Carlo Picozza. L’Italia degli imboscati non ammette eccezioni. Da Nord a Sud, anche se con percentuali diverse, c’è sempre qualcuno che approfitta grazie a un certificato medico o alla forzatura di una norma sacrosanta per alleggerire il suo lavoro. Nel settore pubblico la legge 104, che offre una serie di benefici ai disabili gravi e ai loro parenti, è utilizzata dal 13,5% dei dipendenti contro il 3,3% del settore privato. Nella scuola le “inidoneità parziali” non sono eccezioni così come nella sanità. E proprio nel settore sanitario Roma è la capitale anche degli esonerati dal lavoro della prima linea.
Assunti come medici, tecnici, ausiliari e, soprattutto, infermieri, sono finiti dietro una scrivania. Niente più in trincea. Niente notti, niente sala operatoria, no a turni stressanti né “giro letti” a pulire e a cambiare i pazienti. Nella Città eterna si concentra la percentuale più alta dei cosiddetti prescritti, addetti del Servizio sanitario pubblico, esonerati da guardie, turni e contatti con i malati. Secondo i dati della Ragioneria generale dello Stato si tratta di 16 addetti su cento (uno su sette), il doppio della media nazionale. Accade nelle tre aziende ospedaliere, San Camillo, San Giovanni e San Filippo Neri (ormai declassato a presidio), all’Umberto I, il più grande policlinico universitario d’Europa, e nella Asl del centro. Esoneri e non solo. Se a questi si aggiungono permessi, congedi parentali, assenze per patologie, la percentuale di fuga dalla “front line”, lievita intorno al 20 per cento.
Provare per credere. Al San Camillo, l’ospedale più grande della capitale, su 2mila 800 infermieri (3mila 800 dipendenti in tutto) sfiorano quota 500 gli esonerati dal lavoro per il quale sono stati assunti. Non sono assenteisti, sono impegnati nella settantina di ambulatori diurni, intorno ai 150 letti dei day hospital, nei servizi della Farmacia ospedaliera o, qua e là, dietro le centinaia di scrivanie; lontani comunque dal capezzale degli oltre mille ricoverati.

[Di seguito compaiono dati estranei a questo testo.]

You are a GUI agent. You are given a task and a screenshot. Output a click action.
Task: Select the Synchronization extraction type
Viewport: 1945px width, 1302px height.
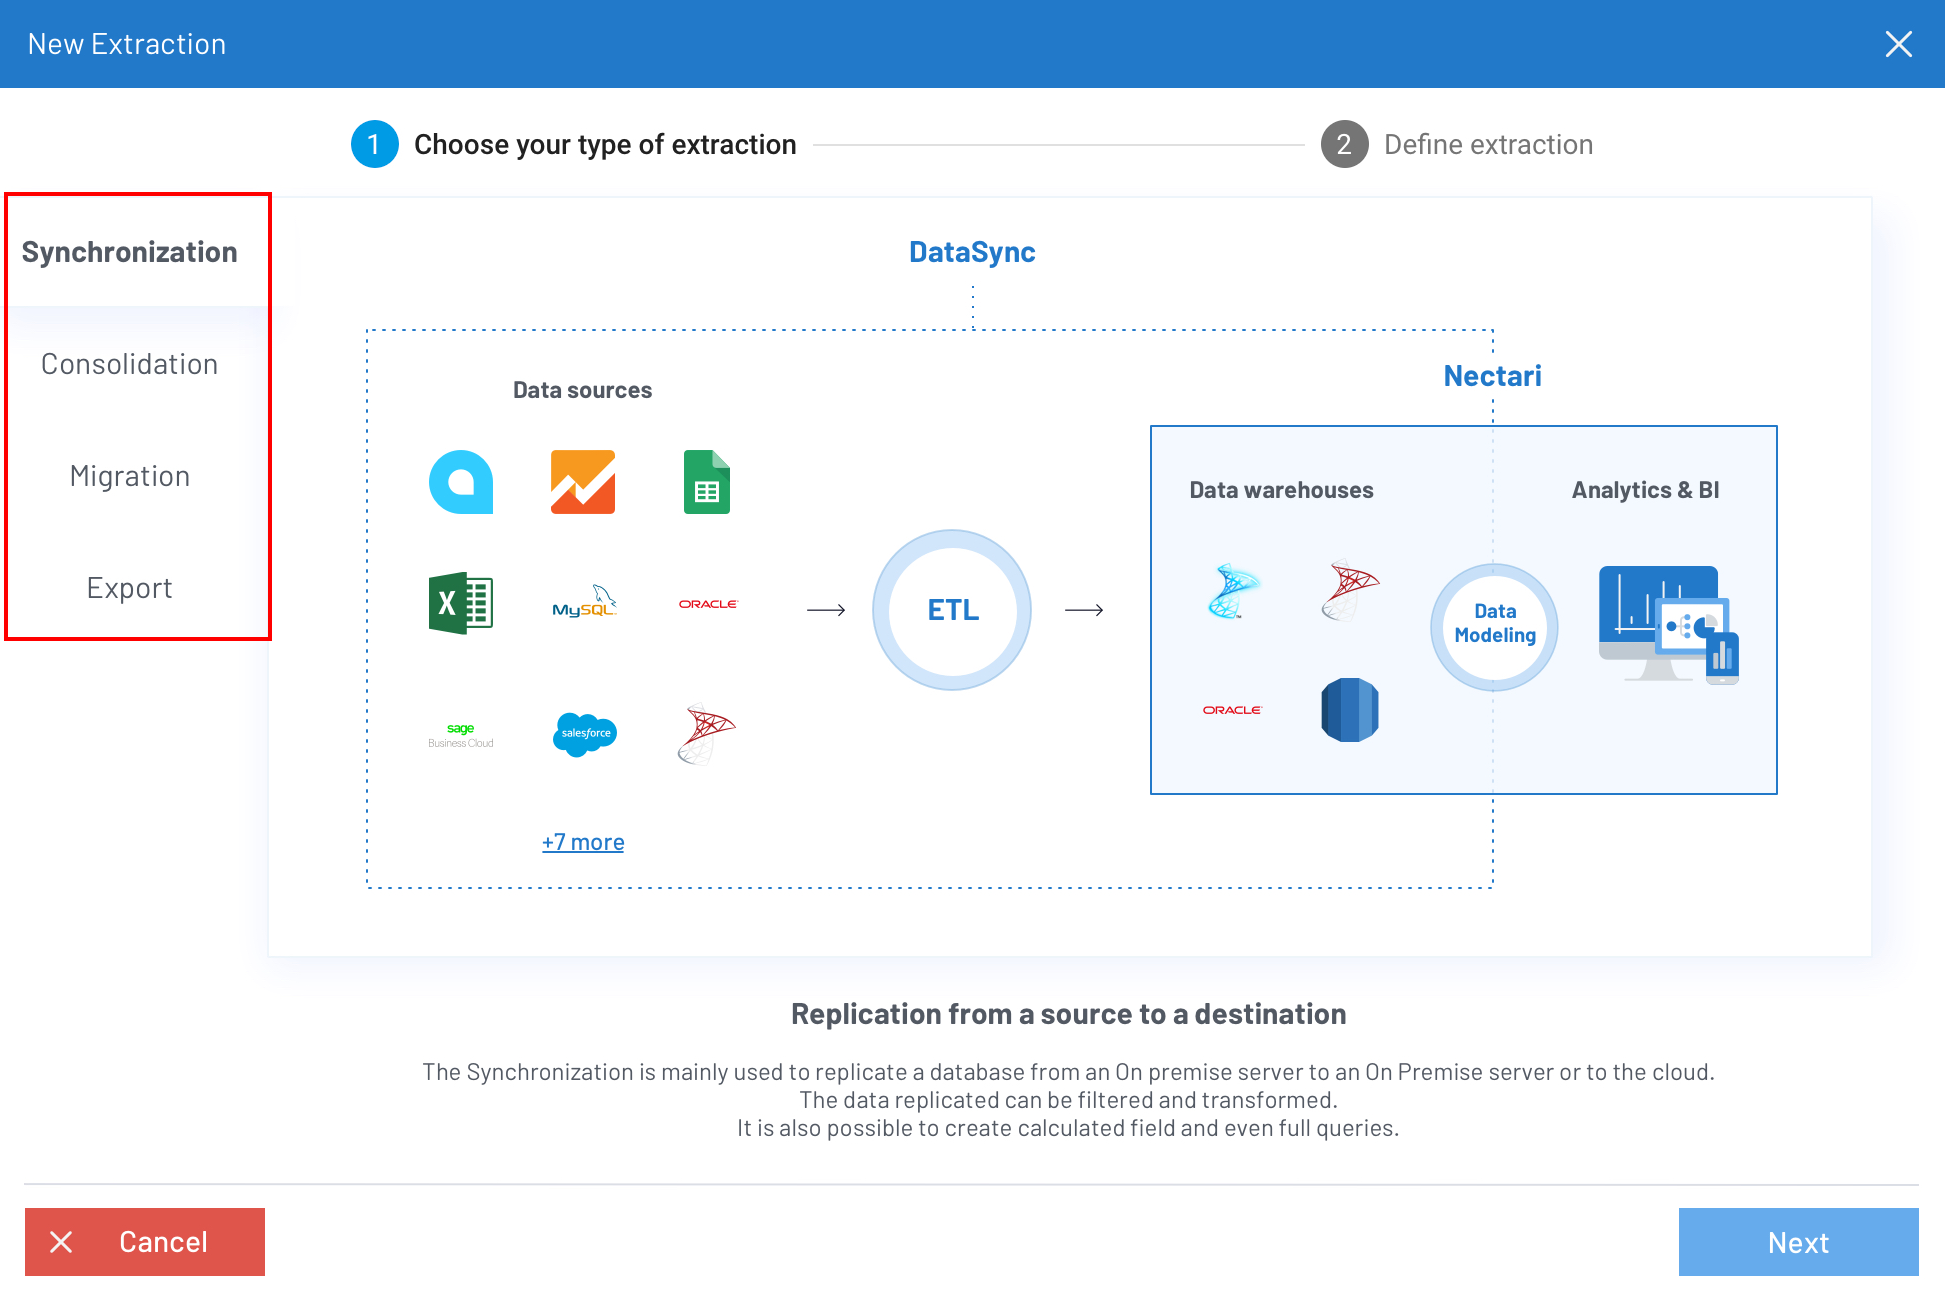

A nulla valgono le proteste di chi è costretto a lavorare di più per compensare le carenze di organico o i disservizi patiti da chi è ricoverato. La soluzione non si trova.
Un tentativo di sanare la situazione fu fatto con il contratto 1998-2001: promozioni solo per chi era impegnato in prima linea. Quindi niente soldi in più per chi aveva ottenuto di poter evitare i lavori più gravosi. Il tentativo fallì e gli scatti arrivarono per tutti anche grazie al pressing di politici e sindacati. In busta paga 200 mila lire in più di media e la beffa di dover appaltare all’esterno dei lavori “sporchi”. Oggi i servizi di assistenza diretta affidati alle cooperative sociali, ai cococo e alle partite Iva gravano sul Servizio sanitario del Lazio per oltre 250 milioni di euro. Una cifra enorme che ha vanificato il blocco del turnover imposto dal Piano di rientro dal deficit sanitario.
Piccoli cambiamenti stanno arrivando per effetto del decreto legislativo numero 81 del 2008 che prescrive al direttore generale di nominare il cosiddetto medico competente al quale ricorrere per gli esoneri. Il medico competente difficilmente può trasformarsi, vista anche la stretta legislativa sulla materia, in medico compiacente. Ma i danni del passato ormai sono difficilmente sanabili. E i disservizi continuano.